Nothing but the lines below from the one containing "The width and height of the screenshot is (415, 210)." through the one containing "Given: Open the" should appear in the answer, exact and without pictures.

§ **Material for this task**:
^^^^^^^^^^^^^^^^

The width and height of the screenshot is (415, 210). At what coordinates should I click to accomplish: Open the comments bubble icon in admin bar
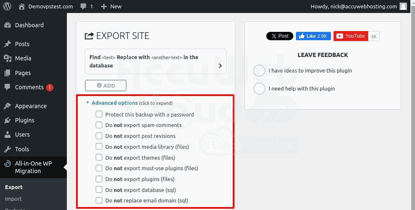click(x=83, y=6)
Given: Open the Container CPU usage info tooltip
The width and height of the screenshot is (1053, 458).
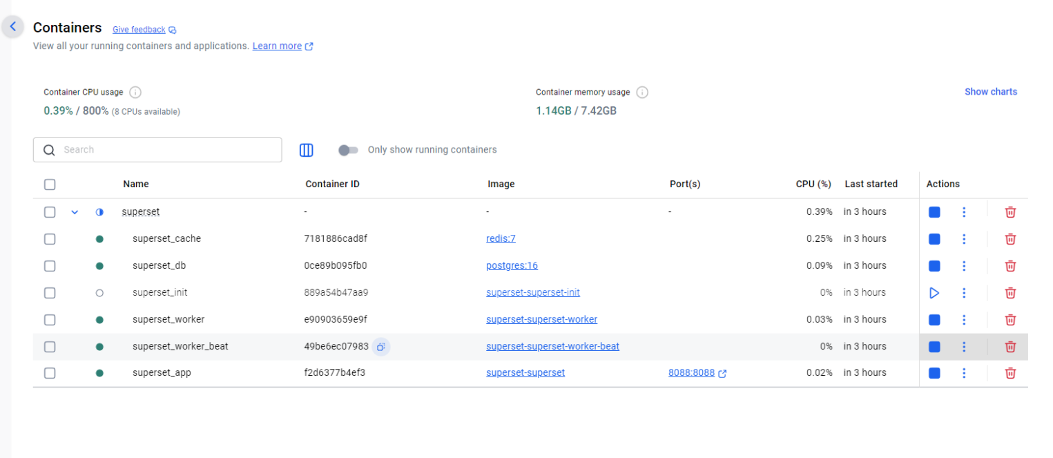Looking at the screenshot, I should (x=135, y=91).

^^^^^^^^^^^^^^^^

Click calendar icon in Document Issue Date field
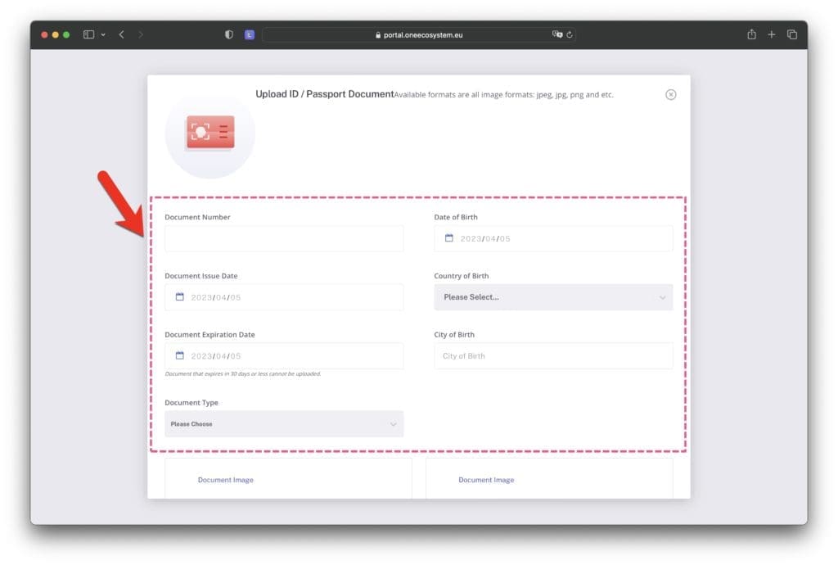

^^^^^^^^^^^^^^^^

§ **Solved problem**:
The width and height of the screenshot is (415, 210). At what coordinates should I click to accomplish: Open the comments bubble icon in admin bar
click(x=83, y=6)
Given: Open the Container CPU usage info tooltip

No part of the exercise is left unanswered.